- [Text passage]
########################################

As you’re doing faster and more frequent deployments, you can do faster testing – and more testing. You also get to do that testing easier because it now takes only minutes or hours to do a deployment as opposed to days. Think of automation is your friend. You’re going to be able to do faster and more frequent deployments because you’ve automated them through your continuous delivery process.

You can also build audits, checks and validations into your process as a review stage, but you’ll need to consider where this fits so as not to cause a bottleneck. Your process can still be fully automated up to this point, and the review process itself can be automated in terms of what you are reviewing. There’s nothing wrong with doing these validations and checks. However, if you say every time there’s a deployment, you need three days to look at the code, now you’re a bottleneck.

########################################

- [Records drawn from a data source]
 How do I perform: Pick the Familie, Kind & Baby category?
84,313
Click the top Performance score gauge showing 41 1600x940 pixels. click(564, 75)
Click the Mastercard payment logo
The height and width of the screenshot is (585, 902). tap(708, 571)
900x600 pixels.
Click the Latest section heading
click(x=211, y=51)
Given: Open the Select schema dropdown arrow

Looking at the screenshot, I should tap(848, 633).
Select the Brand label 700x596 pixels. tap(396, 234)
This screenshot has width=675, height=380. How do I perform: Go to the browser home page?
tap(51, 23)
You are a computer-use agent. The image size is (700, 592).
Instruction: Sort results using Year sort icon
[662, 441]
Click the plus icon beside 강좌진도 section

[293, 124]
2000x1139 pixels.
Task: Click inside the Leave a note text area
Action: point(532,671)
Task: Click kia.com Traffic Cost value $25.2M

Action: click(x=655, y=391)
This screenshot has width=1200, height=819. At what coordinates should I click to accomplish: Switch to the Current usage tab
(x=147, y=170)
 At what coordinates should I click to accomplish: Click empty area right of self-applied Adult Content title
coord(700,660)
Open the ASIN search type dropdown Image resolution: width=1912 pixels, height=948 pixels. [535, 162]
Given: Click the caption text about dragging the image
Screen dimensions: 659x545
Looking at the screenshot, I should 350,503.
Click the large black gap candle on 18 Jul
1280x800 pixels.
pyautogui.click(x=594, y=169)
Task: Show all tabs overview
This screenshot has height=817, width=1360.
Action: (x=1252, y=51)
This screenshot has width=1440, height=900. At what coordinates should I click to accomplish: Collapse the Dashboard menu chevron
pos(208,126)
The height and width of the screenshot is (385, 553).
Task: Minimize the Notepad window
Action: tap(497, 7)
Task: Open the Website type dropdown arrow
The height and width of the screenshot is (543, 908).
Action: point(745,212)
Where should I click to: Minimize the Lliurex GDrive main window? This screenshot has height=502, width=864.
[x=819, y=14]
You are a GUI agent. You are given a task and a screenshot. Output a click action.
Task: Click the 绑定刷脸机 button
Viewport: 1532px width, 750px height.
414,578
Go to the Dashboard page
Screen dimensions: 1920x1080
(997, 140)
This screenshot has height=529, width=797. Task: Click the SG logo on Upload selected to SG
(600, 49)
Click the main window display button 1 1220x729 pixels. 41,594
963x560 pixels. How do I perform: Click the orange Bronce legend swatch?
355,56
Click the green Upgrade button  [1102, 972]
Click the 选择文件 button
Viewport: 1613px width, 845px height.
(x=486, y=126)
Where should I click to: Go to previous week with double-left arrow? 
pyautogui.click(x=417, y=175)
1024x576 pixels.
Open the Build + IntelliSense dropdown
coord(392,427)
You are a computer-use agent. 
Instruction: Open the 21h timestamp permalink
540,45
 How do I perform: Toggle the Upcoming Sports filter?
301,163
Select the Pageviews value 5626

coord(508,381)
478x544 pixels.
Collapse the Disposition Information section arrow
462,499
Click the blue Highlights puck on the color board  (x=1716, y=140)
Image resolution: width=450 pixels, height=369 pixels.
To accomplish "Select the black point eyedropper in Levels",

########################################

- [Objectives]
[a] Condense the paragraph of the deployment text that begins "You can also build audits" into a short bulleted list that keeps its main facts.
[b] Reproduce the records word for word, from their first line up to and including the line with "click(x=211, y=51)".
The text and the records have separate origins.

- [The answers]
[a]
- Audits, checks and validations can be built into the process as a review stage.
- Where this stage fits needs consideration so it doesn't cause a bottleneck.
- The process can stay fully automated up to this point, and the review itself can be automated in terms of what is being reviewed.
- These validations and checks are fine, but needing three days to look at the code for every deployment makes you a bottleneck.

[b]
 How do I perform: Pick the Familie, Kind & Baby category?
84,313
Click the top Performance score gauge showing 41 1600x940 pixels. click(564, 75)
Click the Mastercard payment logo
The height and width of the screenshot is (585, 902). tap(708, 571)
900x600 pixels.
Click the Latest section heading
click(x=211, y=51)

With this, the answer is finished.